◆ WORK ITEM ◆
For each line of the data below, copy it if it holds the word "with".

◆ DATA TO USE ◆
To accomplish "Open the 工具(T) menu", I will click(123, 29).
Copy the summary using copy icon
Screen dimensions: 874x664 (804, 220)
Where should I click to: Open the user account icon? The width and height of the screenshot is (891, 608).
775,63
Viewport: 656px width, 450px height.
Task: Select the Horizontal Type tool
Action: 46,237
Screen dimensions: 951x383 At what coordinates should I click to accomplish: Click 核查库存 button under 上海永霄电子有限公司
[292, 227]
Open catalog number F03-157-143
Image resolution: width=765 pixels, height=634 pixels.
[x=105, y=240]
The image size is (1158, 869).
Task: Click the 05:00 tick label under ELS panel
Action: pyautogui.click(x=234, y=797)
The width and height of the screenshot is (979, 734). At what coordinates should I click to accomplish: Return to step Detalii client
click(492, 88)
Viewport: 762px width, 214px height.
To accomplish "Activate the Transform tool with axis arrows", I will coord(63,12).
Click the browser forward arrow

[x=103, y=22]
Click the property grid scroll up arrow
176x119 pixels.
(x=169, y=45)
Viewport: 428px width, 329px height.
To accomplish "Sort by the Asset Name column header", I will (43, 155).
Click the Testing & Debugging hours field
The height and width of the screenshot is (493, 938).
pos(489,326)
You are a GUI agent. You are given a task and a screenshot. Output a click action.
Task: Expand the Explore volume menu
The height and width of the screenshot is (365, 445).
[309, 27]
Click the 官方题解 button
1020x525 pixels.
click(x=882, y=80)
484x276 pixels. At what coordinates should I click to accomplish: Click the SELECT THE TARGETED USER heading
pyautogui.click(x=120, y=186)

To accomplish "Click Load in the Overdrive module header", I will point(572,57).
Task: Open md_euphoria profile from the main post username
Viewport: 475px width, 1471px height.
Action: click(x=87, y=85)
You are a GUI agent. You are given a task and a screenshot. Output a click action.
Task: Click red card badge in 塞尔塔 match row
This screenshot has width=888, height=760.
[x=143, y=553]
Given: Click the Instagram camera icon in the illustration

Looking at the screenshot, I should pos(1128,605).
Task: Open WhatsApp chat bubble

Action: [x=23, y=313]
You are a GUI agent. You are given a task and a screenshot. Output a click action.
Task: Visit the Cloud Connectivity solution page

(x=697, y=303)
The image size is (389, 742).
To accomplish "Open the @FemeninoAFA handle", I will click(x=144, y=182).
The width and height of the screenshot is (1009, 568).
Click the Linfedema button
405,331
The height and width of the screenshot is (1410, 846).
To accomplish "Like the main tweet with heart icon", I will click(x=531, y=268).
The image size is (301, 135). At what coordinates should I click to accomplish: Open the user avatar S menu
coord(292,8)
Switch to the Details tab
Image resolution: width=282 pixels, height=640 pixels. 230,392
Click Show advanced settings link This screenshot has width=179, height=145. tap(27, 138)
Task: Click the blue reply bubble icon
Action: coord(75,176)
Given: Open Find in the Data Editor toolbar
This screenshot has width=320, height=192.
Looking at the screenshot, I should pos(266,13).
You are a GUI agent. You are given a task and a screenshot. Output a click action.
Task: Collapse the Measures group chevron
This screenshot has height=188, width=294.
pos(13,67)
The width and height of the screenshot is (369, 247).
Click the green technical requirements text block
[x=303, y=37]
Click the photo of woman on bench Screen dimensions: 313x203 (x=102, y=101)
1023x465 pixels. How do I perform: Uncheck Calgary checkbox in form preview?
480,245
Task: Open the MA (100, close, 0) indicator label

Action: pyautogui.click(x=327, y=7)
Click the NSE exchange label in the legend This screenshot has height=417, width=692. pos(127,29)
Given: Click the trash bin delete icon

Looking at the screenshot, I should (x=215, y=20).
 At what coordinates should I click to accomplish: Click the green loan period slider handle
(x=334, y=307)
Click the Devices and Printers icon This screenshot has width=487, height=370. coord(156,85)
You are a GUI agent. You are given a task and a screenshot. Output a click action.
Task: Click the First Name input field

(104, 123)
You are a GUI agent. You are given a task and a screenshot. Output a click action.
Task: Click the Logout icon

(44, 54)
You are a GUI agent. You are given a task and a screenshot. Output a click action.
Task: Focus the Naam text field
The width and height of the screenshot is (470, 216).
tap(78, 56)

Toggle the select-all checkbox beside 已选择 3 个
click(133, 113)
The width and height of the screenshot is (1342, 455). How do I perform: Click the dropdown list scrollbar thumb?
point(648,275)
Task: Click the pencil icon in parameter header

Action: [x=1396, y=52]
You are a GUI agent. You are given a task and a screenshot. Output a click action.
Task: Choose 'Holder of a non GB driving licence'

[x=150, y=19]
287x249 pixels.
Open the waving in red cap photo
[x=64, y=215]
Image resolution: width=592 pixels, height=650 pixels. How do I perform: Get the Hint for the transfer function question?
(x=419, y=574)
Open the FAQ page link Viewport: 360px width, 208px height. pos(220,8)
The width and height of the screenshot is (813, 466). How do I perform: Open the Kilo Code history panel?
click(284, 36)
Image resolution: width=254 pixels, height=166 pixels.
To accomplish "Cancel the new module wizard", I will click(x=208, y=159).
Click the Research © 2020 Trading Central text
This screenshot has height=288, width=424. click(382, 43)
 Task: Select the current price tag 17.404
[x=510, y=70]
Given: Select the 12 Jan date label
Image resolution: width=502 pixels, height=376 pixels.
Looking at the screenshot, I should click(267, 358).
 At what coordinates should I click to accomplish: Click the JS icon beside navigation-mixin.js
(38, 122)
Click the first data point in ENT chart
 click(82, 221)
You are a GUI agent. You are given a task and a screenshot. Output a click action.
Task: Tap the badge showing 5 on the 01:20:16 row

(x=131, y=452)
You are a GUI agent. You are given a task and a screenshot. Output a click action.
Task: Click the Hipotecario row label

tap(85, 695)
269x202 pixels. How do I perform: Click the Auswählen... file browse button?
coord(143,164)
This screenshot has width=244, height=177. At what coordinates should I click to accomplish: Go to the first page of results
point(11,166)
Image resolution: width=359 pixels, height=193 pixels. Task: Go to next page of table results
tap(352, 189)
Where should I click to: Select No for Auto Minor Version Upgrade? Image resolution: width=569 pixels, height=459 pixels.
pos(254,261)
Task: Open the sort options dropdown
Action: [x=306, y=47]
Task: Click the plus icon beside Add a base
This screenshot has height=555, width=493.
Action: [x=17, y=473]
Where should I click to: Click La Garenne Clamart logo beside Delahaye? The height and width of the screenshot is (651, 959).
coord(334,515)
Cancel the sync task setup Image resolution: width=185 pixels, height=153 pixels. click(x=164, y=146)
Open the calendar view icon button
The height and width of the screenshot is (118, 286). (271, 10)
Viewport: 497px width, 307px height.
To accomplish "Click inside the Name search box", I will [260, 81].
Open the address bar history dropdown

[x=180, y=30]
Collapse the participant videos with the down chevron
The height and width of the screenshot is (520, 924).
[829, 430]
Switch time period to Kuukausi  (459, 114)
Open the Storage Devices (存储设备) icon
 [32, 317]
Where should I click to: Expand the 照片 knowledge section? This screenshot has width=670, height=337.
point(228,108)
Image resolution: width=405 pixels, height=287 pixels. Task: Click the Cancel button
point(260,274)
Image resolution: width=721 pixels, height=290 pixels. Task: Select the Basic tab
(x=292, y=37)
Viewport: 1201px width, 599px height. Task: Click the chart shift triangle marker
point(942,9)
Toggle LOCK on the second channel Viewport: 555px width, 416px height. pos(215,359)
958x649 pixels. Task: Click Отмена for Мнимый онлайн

◆ RESPONSE TO THE EXERCISE ◆
To accomplish "Activate the Transform tool with axis arrows", I will coord(63,12).
To accomplish "Like the main tweet with heart icon", I will click(x=531, y=268).
Collapse the participant videos with the down chevron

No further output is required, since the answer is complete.